大橋会長が語る井上尚弥の心技体「思考法編」~人間を成長させてくれる「黄金の時間」~
強い相手を見つけた時の喜び
井上が高校2年で経験した敗戦も、後の彼を形成する上で大きな転機だったはずです。最近、テレビ番組にも出ていましたが、当時、林田太郎という天才ボクサーがいました。全日本アマチュア選手権の決勝で井上が彼に敗れた時、私から「林田に勝ちたいのなら、八重樫と多くスパーリングをしたほうが良い」とアドバイスをすると、頻繁にジムに来るようになりました。
何度もグローブを交えることで次第に八重樫を翻弄する回数も増え、自信をつけた井上は、その後、林田に勝利する訳ですが、ここから一段と強さが増したと私は見ています。

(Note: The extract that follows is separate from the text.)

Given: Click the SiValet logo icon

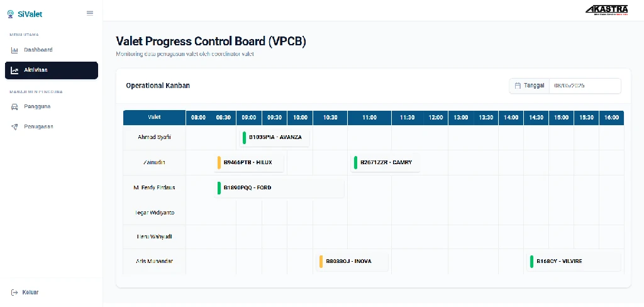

この時から、すでにボクシングが生活の一部となっており、強くなることが何より楽しいと感じていた井上を見て再認識させられたことがあります。
人間を成長させてくれる「黄金の時間」
それは「黄金の時間」は、やはり人間を成長させてくれるのだな、ということ。
学生時代に生活の一部を犠牲にしてでも好きなことに打ち込む事を、私はそのように表現しています。
友達とたくさん遊びたい等、若い時期は誘惑が多い。そこをグッと耐え、本当に好きなこと、将来的に必要だと感じた物事に全力を注ぐ。学生なら、それは勉強であり、部活動になるでしょう。
この多感な時期に本気で何かを得ようと努力した人間には、数年後に必ず何かしらの形での成果が待っています。逆に、誘惑に負けた人間は「何であの時やらなかったんだろう……」と絶対に後悔する。
これは、誰もが経験する紛れもない事実。井上にとって、それがボクシングだった訳です。
今でもその姿勢は変わりません。試合の1か月半前になると、ジムから近い横浜市内のホテルにたった一人で泊まり、最後の追い込みをかける。有名だろうと無名だろうと、井上はスタンスを一切変えず、練習から試合までフルスロットルなのです。